If you’re anything like me, by now you’ve overindulged in all the festive goodies going and have realised just how rubbish Christmas movies can be.
Except Die Hard. Which is most definitely a Christmas flick and I’ll hear no more about it.
And I know Ron Burgundy isn’t really a holiday character but watching Anchorman this week reminded me of one of my upcoming new year’s resolutions.
Beat the bias
One of my main aims is to get better at recognising and addressing my behavioural biases when it comes to investing.
And, in particular, anchoring bias.
At one time or another you’ve probably been the victim of it too without even realising it.
It tends to happen when we let the first number mentioned in a negotiation set the tone, become the pivot point, or at least sway our ability to make a sound decision.
It could be haggling at a market stall or looking around at house prices but once a number comes up, quite often that becomes the reference for everything that comes next, whether it’s warranted or not.
A prime example for me was chatting to a street vendor in Hong Kong.
They were straight in with the price they expected and even though we held the obligatory negotiations and I came away with 50% off, they still seemed happy enough.
It was only when I saw a long line of golden waving cats further down the street for half of what I paid that I realised my seller had got me hook, line and sinker.
They fixed me with their initial number and completely manipulated my idea of the product’s value (what it’s worth) and price (what it costs).
I take my hat off to them, there’s no better way to learn than from the best in the biz.
Don’t get anchored to share prices
One of the areas where anchoring can really do damage is in your portfolio. If you find yourself saying things like “I’ll sell when it gets to $100” or “I’ll only buy below £10” it could be that it’s already taken hold.
It’s absolutely fine to set targets for your assets but these should be based on what’s happening in the underlying businesses.
Your own valuation research should take precedence, not a feeling and certainly not the thought of a neat round number.
But that can be more difficult than it seems.
The initial share price you see will always want to dominate how you interpret what the line graph does next. If it goes up the first number looks cheap. If it falls, that first number now looks expensive.
But ask yourself how you’d feel if you had discovered that stock a day later, or a year earlier.

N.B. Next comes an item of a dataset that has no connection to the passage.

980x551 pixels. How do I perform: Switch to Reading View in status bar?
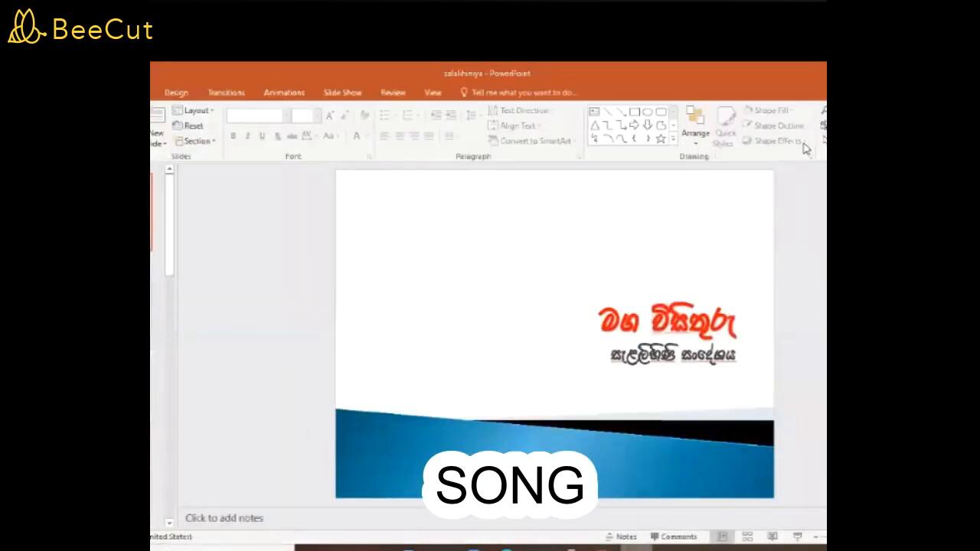pos(773,536)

Suddenly, it starts to become obvious that the arbitrary number you’re clinging to is fairly meaningless on its own.
The reason anchoring bias is even an issue in the first place is because our brains are what behavioural economists call ‘cognitive misers’ (a bit like Scrooge).

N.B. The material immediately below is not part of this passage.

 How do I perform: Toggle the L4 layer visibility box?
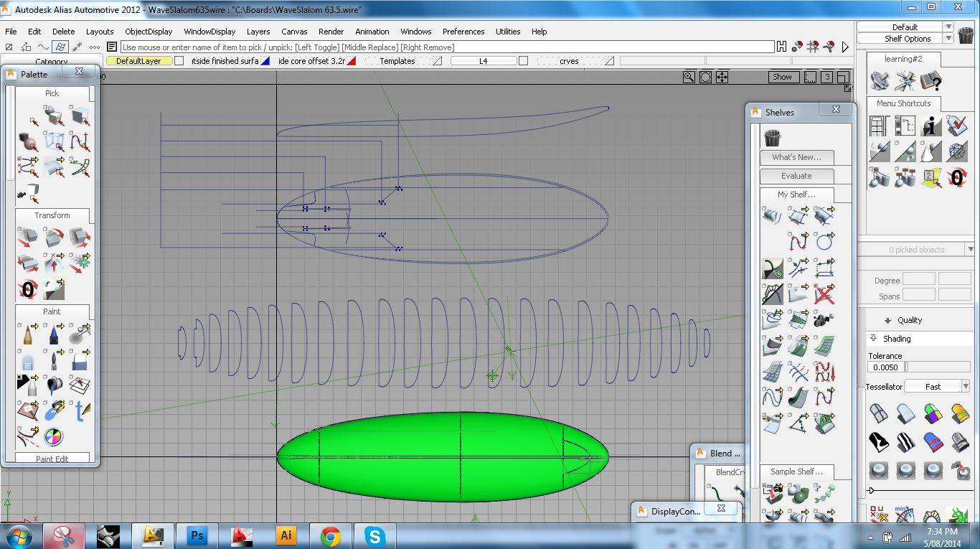pyautogui.click(x=523, y=61)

They conserve energy by trying to take shortcuts. The curious thing is they’re often more concerned with finding what’s quickest and easiest, not necessarily what’s best for us.
And it can be tough to spot when it’s happening because it’s a bias. If it were easy to avoid we’d be doing it already.
The trick is to plan for it and reduce the chance that it will force us into rash decisions.
That means doing a bit of research to determine the actual value of whatever you’re trying to buy or sell.
It will take more effort, so your inner Scrooge will take some managing, but it’s a good way to keep your emotions away from the buy and sell buttons.